### Text shown
--- START ---

Something is really bothering me, and I"m sure you all have encountered this too: do you meet someone who immediately tells you, in all the gory details, every evil thing their ex did to them? And do they have so much anger and bitterness that you immediately feel you're on the defensive because of someone else who did them wrong?

I've encountered this time and time again. I once had a close guy friend who told me, "There are only two kinds of women--those who want money, and those with serious emotional problems." Just recently, I went to dinner with a guy I'm becoming friends with, and he talked so passionately about how his ex had used him that when the bill arrived, I plunked down the cash before he could even reach for it and said, "Well, I'm not someone who is going to use you for anything." (Yes, Mr. GreenNNice, I know you're going to kill me! )

But in a way, I always feel like I have to somehow prove that I'm not the woman who did the guy wrong, do you know what I mean? Not in a conceited or self-righteous way, but something inside me wants to scream, "I AM NOT HER, OR ANY OTHER WOMAN WHO ROPED YOU INTO BUYING HER THINGS ALL THE TIME!! WHY CAN'T YOU SEE THAT??!"

--- END ---

### Recorded data
--- START ---

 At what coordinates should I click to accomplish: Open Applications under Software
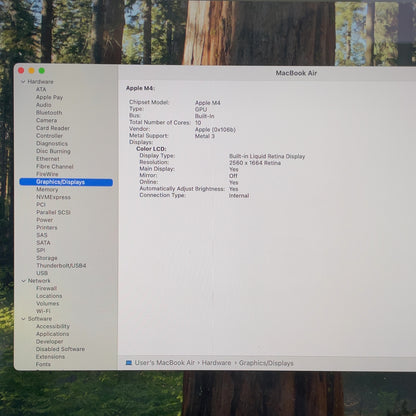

--- END ---

### What you will do
(a) From the post about people venting about their exes, return the passage from "Something is really" to "to kill me! )".
(b) In the post about people venting about their exes, what did the writer's close guy friend say were the only two kinds of women?
(c) Extend the post about people venting about their exes, picking up after its final sentence.

### Expected responses
(a)
Something is really bothering me, and I"m sure you all have encountered this too: do you meet someone who immediately tells you, in all the gory details, every evil thing their ex did to them? And do they have so much anger and bitterness that you immediately feel you're on the defensive because of someone else who did them wrong?

I've encountered this time and time again. I once had a close guy friend who told me, "There are only two kinds of women--those who want money, and those with serious emotional problems." Just recently, I went to dinner with a guy I'm becoming friends with, and he talked so passionately about how his ex had used him that when the bill arrived, I plunked down the cash before he could even reach for it and said, "Well, I'm not someone who is going to use you for anything." (Yes, Mr. GreenNNice, I know you're going to kill me! )

(b) Those who want money and those with serious emotional problems.

(c)
And guys, I'm sure you feel the same way. To be fair, this same guy was completely perplexed as to why I was a little afraid of him. And to be honest, I wasn't even sure. After a lot of soul-searching and praying, I finally figured out why--he's tall and strong, and built very much like the guys who, in separate incidences, picked me up and threw me into things. (I was not harmed and I pray for all those who have been through so much worse.) But I'm being COMPLETELY unfair to be afraid of him because he is NOT those guys. When I finally figured it out and told him, he said, "I understand, but I'm not like that," and maybe he was feeling the same kind of frustration as I was.

He probably wanted to shout, "I AM NOT THOSE GUYS!!" just as much as I had wanted to shout at him. Definitely not a very healthy way to start off getting to know someone!!!

Life is what it is--you go through some things, and sometimes it leaves scars. Even when God helps you through, there may be fears and pains.

But yet, we project these hurts onto other people, preventing us from getting close to someone or trusting anyone.

How do you think we get through it? And what is the best way to handle it? How do we 1. not blame others for things they didn't do or assume they'll harm us in the same way and/or 2. prove to someone else that we are not the person who hurt them?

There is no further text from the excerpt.